Faktotum to opowieść o marnym, z punktu widzenia przeciętnego śmiertelnika, żywocie Henry'ego Chinaskiego. Włóczy się po kolejnych miastach w USA, pracę zmienia średnio raz w tygodniu, ale nie przejmuje się tym, bo na sikacza zawsze starczy. Wynajmuje obskurne pokoje za kilkanaście dolarów, gdzie po paru głębszych z łatwością pisze opowiadania, które potem wysyła do gazet i które nie zostają nigdy opublikowane. Kobiety? Jak najbardziej, jakaś zawsze się kręci, ale nie na dłużej. No, może poza jedną, która świetnie nadaje się do kielicha i do łóżka, ale pójście w tango z innym nie stanowi dla niej najmniejszego problemu.

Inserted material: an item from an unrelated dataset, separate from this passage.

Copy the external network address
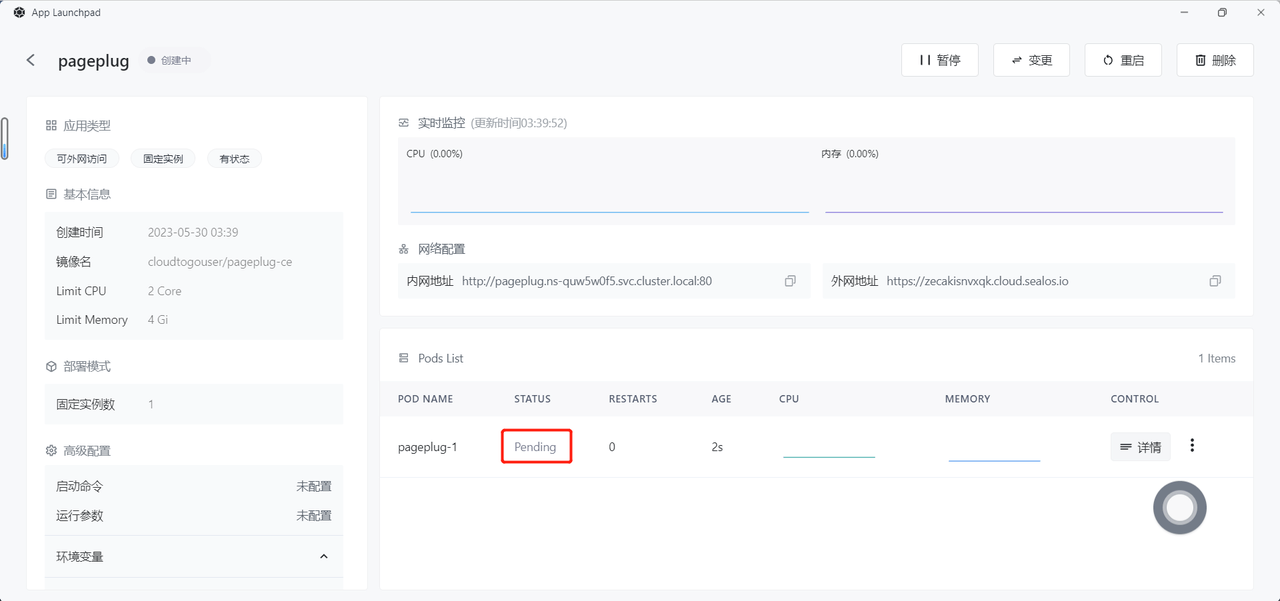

I tak dzień za dniem, tydzień za tygodniem, przemija sobie życie alter ego autora. Poznajemy tylko jego urywki, opisane niczym klatki z filmu, ale jednak układające się w spójną całość.
Pomyślicie, że to opowieść o codzienności pijaczyny, ale nie - to wiele przemyśleń o życiu, samotności, ambicjach i oczekiwaniach społecznych, napisanych prostym i bardzo dobitnym językiem, dzięki któremu książki się nie czyta, ale pochłania. Lektura ta jest mi bliska pewnie także dlatego, że, mimo, że mam stałą pracę i dość uporządkowane, choć cygańskie życie na walizkach, moja wizja świata niewiele różni się od tego, co widzi i czuje Chinaski :
„Byłem człowiekiem, któremu świetnie służy samotność. Rozkwitałem dzięki
niej, a jej brak był dla mnie czymś tak uciążliwym jak dla innych brak
wody czy pożywienia. Każdy dzień w którym nie było mi dane jej zaznać,
osłabiał mnie. Nie traktowałem tego jako powodu do dumy; raczej jako
formę uzależnienia.”
40-latek, czyli publiczność się bawi, a my marudzimy
26 minut temu
4 komentarze:
Ja też się odnajduję w tym cytacie. Rozejrzę się za książką :)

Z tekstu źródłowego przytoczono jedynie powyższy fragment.